[Collected data]
= = =

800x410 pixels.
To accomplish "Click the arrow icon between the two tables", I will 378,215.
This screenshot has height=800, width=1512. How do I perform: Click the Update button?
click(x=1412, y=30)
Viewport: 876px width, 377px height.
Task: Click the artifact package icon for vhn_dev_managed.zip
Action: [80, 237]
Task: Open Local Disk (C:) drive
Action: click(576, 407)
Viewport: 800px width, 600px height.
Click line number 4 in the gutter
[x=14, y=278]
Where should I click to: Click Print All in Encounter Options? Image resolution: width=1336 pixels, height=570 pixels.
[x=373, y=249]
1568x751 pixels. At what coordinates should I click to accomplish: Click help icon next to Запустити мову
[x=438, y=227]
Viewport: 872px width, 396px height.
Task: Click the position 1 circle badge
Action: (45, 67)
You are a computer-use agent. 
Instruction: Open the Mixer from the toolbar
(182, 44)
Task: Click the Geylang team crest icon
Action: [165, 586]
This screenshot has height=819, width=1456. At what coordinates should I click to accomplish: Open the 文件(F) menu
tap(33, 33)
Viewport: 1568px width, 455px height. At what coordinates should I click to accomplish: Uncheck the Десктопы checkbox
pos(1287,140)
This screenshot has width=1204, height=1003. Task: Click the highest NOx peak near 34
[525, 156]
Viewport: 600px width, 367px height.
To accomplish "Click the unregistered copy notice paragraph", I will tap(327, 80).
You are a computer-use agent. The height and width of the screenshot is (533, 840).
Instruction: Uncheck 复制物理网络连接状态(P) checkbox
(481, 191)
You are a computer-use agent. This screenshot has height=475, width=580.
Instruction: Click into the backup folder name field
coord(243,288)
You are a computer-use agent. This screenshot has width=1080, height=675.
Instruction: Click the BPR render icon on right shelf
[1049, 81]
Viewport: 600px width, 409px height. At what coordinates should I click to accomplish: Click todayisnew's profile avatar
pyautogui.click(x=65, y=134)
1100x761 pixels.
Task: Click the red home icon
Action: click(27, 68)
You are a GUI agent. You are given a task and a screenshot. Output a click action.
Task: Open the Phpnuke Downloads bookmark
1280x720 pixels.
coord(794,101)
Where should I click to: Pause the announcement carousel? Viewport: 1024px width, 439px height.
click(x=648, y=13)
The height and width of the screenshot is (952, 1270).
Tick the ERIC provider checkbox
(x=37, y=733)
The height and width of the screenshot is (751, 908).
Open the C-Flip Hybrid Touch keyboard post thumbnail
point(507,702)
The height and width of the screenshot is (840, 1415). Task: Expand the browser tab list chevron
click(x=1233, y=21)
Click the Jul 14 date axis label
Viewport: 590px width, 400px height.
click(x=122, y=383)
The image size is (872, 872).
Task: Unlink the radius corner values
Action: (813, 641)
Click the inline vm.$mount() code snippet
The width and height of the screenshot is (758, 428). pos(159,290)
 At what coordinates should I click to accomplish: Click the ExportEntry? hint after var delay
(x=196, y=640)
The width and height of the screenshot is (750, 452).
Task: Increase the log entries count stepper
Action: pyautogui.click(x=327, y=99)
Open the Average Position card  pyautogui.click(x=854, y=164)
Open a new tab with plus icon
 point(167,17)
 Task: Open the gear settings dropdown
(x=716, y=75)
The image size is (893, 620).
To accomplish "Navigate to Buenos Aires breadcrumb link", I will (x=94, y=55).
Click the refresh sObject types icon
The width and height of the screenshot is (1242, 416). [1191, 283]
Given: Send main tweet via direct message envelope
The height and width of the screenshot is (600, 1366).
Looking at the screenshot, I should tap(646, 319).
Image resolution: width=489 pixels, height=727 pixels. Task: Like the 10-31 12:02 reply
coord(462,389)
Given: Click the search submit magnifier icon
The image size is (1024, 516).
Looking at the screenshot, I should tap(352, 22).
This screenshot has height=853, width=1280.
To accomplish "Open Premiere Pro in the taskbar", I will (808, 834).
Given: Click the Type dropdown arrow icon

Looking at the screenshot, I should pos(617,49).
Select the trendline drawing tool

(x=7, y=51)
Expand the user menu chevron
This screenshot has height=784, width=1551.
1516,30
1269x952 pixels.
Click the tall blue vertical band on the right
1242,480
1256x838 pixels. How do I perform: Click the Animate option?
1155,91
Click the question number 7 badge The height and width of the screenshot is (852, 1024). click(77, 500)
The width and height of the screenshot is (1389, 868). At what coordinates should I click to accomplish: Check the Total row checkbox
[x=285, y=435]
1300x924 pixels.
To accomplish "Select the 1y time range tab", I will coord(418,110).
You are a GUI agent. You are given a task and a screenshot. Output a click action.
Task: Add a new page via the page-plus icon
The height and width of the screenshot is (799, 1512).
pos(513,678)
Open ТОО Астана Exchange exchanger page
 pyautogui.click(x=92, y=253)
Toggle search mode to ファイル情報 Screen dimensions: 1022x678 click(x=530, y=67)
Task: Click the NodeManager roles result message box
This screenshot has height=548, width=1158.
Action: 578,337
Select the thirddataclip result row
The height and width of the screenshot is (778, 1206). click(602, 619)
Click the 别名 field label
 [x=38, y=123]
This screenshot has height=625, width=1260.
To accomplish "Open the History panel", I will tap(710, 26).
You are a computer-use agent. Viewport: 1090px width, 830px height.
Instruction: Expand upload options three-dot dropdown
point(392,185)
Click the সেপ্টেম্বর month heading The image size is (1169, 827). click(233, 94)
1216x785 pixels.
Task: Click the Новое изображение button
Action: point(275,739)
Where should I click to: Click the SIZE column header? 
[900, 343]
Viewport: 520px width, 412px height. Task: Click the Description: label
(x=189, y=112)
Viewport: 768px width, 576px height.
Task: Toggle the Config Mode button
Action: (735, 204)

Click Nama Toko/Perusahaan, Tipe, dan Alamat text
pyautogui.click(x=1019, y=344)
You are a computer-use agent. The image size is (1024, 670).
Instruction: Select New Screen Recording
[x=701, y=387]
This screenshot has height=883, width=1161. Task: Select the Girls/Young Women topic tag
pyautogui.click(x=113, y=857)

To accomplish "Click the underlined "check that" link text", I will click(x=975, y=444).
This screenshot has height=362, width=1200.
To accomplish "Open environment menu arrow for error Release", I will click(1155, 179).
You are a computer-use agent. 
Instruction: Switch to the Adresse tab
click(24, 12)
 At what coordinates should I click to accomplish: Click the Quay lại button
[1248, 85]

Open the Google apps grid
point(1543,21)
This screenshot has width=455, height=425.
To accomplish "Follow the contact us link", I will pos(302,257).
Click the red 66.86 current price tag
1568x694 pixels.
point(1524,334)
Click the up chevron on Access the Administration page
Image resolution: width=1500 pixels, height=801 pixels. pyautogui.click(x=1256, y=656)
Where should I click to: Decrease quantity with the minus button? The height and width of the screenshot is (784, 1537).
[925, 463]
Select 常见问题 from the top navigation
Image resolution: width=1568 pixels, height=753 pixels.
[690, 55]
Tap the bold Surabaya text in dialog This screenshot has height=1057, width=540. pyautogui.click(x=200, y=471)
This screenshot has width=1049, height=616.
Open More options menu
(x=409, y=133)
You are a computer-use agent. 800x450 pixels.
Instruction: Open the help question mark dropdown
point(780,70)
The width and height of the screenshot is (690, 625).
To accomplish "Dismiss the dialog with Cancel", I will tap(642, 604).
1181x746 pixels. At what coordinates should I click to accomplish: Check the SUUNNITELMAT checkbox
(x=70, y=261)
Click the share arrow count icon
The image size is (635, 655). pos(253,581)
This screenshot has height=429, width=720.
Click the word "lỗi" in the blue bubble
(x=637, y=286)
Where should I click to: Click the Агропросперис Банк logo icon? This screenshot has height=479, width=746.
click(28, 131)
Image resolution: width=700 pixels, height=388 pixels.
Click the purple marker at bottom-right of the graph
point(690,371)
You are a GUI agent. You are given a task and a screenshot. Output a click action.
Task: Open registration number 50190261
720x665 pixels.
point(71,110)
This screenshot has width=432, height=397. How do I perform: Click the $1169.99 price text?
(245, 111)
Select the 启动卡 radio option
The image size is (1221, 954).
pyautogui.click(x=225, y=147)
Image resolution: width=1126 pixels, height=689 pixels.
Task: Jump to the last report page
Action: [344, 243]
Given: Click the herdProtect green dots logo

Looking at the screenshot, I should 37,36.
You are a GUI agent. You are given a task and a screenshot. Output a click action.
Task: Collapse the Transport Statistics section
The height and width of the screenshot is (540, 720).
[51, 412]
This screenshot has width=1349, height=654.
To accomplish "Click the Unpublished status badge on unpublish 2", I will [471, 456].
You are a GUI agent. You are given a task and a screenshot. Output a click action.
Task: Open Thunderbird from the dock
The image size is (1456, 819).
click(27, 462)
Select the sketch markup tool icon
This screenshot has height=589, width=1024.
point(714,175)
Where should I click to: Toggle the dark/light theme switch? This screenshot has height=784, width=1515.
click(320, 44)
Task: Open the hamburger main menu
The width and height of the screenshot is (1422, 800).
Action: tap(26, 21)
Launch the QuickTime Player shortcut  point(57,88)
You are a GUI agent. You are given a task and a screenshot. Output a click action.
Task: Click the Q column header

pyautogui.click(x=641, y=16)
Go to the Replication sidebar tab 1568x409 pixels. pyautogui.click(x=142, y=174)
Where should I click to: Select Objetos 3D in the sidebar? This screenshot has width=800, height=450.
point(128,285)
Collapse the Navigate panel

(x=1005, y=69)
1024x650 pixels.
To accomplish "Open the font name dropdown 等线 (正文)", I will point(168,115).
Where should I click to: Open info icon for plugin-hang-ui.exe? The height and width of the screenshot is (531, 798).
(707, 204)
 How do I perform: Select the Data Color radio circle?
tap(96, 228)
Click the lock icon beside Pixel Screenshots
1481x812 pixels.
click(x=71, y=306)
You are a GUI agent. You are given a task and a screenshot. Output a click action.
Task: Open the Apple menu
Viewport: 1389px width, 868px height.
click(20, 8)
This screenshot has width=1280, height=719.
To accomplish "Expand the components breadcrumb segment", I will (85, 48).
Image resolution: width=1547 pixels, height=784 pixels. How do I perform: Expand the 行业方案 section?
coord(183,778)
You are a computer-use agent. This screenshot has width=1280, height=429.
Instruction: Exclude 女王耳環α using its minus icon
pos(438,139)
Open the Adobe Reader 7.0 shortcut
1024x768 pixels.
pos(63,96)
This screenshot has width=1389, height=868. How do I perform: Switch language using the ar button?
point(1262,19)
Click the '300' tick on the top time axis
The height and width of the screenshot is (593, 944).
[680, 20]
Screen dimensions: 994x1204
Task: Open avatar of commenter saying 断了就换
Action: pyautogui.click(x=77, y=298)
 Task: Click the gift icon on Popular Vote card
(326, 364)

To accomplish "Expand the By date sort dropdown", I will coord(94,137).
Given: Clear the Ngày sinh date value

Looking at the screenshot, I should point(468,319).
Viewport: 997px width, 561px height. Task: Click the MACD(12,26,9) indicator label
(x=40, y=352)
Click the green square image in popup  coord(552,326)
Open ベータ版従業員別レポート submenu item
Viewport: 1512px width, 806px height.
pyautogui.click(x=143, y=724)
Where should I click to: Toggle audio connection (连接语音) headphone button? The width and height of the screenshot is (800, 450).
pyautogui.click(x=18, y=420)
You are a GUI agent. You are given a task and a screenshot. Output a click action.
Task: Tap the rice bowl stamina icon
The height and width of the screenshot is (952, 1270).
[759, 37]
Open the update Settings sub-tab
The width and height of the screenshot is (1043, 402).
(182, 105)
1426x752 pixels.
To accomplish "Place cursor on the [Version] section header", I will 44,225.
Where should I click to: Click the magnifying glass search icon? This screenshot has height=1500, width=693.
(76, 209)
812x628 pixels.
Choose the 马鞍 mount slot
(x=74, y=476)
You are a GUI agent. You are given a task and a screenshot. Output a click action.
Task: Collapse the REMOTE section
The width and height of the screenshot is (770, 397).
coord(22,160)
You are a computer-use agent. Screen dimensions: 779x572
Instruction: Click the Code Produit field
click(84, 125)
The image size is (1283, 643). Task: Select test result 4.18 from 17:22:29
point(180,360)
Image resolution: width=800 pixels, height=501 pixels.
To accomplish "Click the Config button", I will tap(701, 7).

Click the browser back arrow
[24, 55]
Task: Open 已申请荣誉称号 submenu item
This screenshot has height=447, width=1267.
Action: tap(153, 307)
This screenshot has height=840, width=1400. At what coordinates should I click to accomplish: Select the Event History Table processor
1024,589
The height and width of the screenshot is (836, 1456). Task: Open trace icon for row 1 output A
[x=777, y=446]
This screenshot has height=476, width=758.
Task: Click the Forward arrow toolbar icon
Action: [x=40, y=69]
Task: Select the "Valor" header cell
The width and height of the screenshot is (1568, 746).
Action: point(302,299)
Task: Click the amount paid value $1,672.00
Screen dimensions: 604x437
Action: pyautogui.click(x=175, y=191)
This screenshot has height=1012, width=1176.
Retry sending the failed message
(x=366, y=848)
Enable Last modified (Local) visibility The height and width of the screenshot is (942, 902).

= = =

§ **WORK REQUIRED**
Rewrite the records from the line containing "This screenshot has width=1349, height=654." through the line containing "Action: tap(26, 21)", inclusive, putting "Firefox" in place of "Thunderbird" and changing nothing else.

§ **SOLUTION TO THIS PROBLEM**
This screenshot has width=1349, height=654.
To accomplish "Click the Unpublished status badge on unpublish 2", I will [471, 456].
You are a GUI agent. You are given a task and a screenshot. Output a click action.
Task: Open Firefox from the dock
The image size is (1456, 819).
click(27, 462)
Select the sketch markup tool icon
This screenshot has height=589, width=1024.
point(714,175)
Where should I click to: Toggle the dark/light theme switch? This screenshot has height=784, width=1515.
click(320, 44)
Task: Open the hamburger main menu
The width and height of the screenshot is (1422, 800).
Action: tap(26, 21)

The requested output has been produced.